Skin conditions are the fourth-largest cause of nonfatal disease worldwide, but access to dermatological care is sparse. A new study shows that a neural network can do front-line diagnostic work.

What’s new: Researchers at Google Health, UCSF, MIT, and the Medical University of Graz trained a model to examine patient records and predict the likelihood of 26 common skin diseases. The researchers believe that their system could improve the diagnostic performance of primary-care centers for skin disease.

Key insight: The system is designed to mimic the typical diagnostic process in a teledermatology setting. It accepts a patient’s medical history and up to six images, and returns a differential diagnosis, or a ranked list of likely diagnoses.

How it works: Yuan Liu and her colleagues collected anonymized patient histories and images from a dermatology service serving 17 sites across two U.S. states. They trained on data collected a few years ago, and they tested on data generated more recently to approximate real-world conditions. The system includes:

  • A separate Inception-v4 convolutional neural network for each patient image, all of which used the same weights.
  • A module that converts patient metadata into a consistent format via predefined rules. A fully connected layer combines images and metadata to predict the probability of a particular disease or an “other” class.

Results: The model classified diseases more accurately than primary care physicians and nurse practitioners. Allowed three guesses, it was more accurate than dermatologists by 10 percent. The system proved robust to skin color and type and its performance remained consistent across variations.

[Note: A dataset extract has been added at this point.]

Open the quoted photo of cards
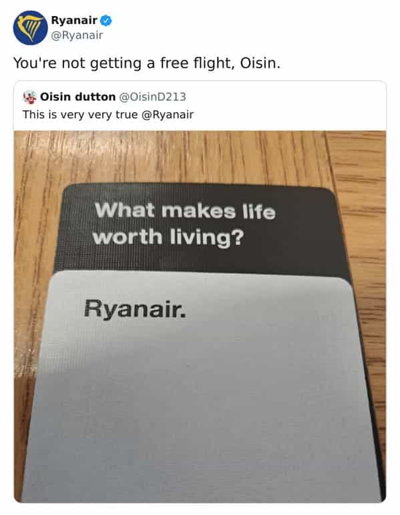 pyautogui.click(x=200, y=317)
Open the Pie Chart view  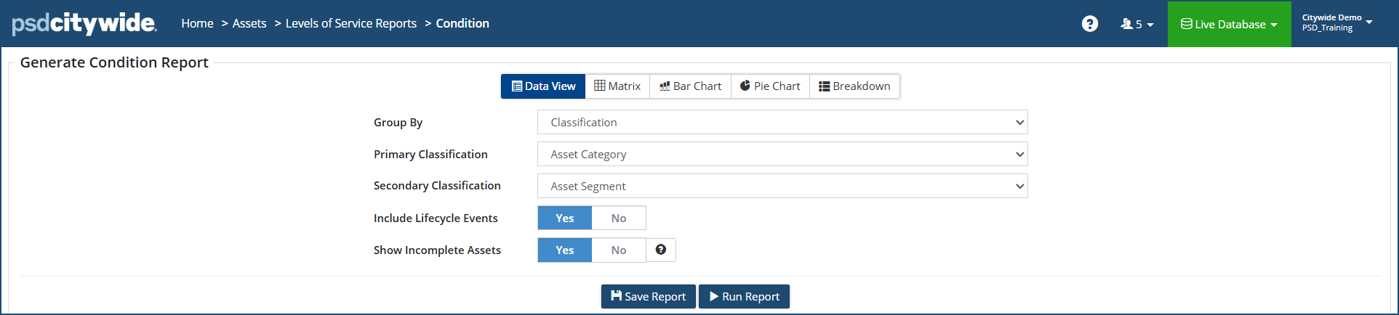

Why it matters: Most previous models consider only a single image and classify a single disease. Inspired by current medical practices, this model uses a variable number of input images, makes use of non-visual patient information as well, and classifies a variety of conditions. The research also shows how to establish model robustness by comparing performance across characteristics like skin color, age, and sex.

Yes, but: This study drew data from a limited geographic area. It remains to be seen whether the results generalize to other regions or whether such systems need to be trained or fine-tuned to account for specific geographic areas.

We’re thinking: Computer vision has been making great progress in dermatology. Still, there are many difficult steps between encouraging results and deployment in clinical settings.